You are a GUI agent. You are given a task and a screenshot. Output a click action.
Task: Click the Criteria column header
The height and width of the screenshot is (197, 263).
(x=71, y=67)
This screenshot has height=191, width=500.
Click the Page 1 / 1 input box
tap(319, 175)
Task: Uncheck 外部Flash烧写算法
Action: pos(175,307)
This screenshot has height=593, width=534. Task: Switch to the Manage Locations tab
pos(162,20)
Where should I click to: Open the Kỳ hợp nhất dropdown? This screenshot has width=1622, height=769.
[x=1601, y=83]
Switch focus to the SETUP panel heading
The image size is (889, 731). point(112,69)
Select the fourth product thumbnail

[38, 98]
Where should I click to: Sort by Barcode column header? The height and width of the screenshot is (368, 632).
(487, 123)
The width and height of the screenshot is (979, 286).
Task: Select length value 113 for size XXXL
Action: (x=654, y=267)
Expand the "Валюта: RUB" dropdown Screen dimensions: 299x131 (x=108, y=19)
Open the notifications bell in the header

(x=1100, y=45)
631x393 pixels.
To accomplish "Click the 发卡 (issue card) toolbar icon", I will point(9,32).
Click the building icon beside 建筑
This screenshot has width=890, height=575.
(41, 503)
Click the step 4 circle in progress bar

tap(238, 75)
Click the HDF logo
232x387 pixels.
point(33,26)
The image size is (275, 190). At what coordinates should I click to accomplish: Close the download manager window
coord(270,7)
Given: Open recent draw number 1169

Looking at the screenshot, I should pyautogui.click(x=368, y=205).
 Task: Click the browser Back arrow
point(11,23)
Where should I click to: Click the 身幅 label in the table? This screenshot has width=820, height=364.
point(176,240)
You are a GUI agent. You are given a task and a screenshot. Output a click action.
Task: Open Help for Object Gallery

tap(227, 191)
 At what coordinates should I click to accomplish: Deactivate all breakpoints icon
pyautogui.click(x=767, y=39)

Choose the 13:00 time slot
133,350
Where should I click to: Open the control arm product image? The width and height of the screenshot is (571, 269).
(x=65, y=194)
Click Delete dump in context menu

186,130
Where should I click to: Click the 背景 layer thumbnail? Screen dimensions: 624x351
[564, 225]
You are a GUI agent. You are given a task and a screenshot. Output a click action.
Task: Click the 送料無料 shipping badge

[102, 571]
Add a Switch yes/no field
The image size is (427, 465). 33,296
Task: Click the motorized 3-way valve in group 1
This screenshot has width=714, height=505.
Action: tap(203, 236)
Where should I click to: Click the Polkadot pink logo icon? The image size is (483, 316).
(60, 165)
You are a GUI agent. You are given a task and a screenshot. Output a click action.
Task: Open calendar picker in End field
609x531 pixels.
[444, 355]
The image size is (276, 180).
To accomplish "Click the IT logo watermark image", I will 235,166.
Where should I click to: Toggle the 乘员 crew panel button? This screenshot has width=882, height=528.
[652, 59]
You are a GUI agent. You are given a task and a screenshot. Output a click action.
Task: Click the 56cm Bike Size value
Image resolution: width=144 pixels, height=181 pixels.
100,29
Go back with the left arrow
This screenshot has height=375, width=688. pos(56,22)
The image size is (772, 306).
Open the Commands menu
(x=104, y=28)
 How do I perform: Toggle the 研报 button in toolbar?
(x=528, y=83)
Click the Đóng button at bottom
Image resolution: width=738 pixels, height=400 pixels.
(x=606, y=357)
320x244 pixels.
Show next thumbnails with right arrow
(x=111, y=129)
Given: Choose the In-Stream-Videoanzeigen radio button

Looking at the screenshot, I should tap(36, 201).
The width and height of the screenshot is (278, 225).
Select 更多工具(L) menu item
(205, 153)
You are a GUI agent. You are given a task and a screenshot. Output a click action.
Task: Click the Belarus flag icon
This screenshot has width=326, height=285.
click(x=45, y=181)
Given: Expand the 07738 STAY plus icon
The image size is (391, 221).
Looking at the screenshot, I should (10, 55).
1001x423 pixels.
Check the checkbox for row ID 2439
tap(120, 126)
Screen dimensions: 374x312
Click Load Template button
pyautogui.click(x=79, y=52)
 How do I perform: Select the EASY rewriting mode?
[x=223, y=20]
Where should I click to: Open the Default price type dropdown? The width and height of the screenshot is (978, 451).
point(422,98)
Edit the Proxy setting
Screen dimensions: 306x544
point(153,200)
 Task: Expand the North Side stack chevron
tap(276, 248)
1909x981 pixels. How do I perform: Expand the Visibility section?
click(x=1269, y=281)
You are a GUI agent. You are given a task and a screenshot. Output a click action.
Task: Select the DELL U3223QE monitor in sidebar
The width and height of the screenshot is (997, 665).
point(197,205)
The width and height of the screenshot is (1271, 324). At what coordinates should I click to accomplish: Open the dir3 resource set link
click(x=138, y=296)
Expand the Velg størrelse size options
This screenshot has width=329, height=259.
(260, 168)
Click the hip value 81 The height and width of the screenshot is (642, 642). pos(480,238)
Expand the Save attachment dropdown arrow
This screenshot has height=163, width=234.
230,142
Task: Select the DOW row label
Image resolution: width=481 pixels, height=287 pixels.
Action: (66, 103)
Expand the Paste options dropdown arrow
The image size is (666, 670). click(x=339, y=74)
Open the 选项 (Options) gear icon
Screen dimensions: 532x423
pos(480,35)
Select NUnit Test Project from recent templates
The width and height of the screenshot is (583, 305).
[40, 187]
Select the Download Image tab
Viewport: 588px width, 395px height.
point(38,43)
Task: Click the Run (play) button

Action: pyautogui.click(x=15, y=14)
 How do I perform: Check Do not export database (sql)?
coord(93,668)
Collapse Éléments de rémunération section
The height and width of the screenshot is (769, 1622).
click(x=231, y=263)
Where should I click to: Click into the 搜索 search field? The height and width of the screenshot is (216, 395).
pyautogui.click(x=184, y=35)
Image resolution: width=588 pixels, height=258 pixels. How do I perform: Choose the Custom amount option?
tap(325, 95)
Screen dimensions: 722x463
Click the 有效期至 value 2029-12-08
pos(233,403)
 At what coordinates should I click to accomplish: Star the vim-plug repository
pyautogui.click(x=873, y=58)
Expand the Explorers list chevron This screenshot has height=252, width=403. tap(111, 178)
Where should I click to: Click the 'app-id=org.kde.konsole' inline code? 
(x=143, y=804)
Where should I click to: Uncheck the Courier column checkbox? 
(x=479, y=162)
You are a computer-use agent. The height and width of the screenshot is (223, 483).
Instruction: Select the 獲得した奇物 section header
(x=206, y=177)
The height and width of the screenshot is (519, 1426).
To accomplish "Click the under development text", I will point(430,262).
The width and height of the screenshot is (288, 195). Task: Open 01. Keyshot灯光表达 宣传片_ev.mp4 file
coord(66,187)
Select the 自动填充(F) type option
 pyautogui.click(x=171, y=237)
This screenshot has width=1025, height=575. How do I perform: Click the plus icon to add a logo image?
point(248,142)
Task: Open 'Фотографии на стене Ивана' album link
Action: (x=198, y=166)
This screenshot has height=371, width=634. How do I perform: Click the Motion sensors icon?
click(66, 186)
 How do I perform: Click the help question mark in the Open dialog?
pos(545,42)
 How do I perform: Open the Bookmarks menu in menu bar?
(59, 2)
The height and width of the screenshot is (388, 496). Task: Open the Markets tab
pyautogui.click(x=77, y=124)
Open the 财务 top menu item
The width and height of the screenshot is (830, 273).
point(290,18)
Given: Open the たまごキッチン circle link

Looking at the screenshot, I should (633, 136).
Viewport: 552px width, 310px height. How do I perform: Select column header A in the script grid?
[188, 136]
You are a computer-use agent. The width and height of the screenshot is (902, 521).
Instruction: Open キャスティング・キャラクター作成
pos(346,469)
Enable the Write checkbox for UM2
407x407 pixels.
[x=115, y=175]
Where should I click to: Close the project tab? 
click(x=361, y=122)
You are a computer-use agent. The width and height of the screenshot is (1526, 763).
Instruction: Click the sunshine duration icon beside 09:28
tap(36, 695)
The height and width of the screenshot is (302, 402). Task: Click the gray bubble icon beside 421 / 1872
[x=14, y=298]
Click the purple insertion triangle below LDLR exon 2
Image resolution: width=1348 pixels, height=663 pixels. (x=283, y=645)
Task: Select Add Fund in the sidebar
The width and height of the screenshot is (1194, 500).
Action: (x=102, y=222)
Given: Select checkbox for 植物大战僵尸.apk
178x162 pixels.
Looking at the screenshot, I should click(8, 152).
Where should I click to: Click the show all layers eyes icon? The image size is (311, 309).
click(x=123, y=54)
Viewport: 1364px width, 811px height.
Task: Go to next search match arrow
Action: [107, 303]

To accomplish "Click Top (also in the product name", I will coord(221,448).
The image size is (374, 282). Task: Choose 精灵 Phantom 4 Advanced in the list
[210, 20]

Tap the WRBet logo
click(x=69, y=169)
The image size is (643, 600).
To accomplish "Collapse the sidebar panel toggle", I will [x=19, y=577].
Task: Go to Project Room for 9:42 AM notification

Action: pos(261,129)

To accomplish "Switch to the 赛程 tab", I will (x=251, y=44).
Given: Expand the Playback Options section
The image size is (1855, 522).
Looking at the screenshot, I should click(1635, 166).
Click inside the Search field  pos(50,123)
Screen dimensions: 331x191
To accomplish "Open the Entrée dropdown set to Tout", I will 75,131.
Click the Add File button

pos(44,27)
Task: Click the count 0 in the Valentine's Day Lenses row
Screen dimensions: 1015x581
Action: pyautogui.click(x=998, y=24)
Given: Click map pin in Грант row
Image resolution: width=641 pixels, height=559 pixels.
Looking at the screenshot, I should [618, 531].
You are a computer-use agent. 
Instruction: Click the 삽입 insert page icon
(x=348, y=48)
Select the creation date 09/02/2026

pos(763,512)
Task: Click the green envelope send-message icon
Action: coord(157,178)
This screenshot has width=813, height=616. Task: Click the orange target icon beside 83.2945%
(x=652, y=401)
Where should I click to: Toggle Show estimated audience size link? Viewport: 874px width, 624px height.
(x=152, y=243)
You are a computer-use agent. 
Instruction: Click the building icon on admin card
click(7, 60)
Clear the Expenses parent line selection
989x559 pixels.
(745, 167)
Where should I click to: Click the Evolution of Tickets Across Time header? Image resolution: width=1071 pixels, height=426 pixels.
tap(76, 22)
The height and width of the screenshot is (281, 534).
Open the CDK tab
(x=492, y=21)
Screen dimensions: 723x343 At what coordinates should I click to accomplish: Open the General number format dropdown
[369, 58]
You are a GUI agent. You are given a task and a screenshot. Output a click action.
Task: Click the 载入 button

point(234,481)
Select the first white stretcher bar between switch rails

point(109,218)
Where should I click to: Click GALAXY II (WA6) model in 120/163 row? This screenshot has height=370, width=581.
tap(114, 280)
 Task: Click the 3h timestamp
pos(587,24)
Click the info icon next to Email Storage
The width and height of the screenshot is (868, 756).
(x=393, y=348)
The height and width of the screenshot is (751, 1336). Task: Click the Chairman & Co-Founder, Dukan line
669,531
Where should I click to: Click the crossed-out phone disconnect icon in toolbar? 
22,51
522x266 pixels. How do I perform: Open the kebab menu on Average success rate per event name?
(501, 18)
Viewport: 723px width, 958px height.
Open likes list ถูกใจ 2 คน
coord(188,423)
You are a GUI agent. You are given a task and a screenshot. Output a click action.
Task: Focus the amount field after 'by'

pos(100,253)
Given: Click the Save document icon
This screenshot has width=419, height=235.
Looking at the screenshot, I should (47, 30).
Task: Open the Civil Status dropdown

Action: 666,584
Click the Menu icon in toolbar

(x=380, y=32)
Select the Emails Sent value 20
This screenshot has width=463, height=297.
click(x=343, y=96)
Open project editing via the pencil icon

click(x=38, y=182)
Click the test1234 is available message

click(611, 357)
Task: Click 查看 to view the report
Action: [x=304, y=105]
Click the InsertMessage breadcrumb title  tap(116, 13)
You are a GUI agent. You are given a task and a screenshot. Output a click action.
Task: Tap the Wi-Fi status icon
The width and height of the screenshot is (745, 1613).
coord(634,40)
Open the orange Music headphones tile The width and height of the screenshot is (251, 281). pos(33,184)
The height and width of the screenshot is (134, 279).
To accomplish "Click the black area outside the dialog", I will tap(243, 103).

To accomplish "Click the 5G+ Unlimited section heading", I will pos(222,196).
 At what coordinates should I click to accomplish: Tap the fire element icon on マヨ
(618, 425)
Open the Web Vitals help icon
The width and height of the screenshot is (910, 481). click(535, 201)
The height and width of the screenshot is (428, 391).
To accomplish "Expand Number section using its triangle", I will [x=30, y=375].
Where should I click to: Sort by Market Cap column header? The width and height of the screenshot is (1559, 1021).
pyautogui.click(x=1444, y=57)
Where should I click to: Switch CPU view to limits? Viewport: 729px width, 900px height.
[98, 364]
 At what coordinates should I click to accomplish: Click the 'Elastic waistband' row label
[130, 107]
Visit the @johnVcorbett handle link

::::::

§ **REQUIRED ACTION**
Send back an exact copy of only the lines from the line with "The image size is (643, 600)." up to and including the line with "Task: Click the count" in the data above.

§ **EXERCISE ANSWER**
The image size is (643, 600).
To accomplish "Collapse the sidebar panel toggle", I will [x=19, y=577].
Task: Go to Project Room for 9:42 AM notification

Action: pos(261,129)

To accomplish "Switch to the 赛程 tab", I will (x=251, y=44).
Given: Expand the Playback Options section
The image size is (1855, 522).
Looking at the screenshot, I should click(1635, 166).
Click inside the Search field  pos(50,123)
Screen dimensions: 331x191
To accomplish "Open the Entrée dropdown set to Tout", I will 75,131.
Click the Add File button

pos(44,27)
Task: Click the count 0 in the Valentine's Day Lenses row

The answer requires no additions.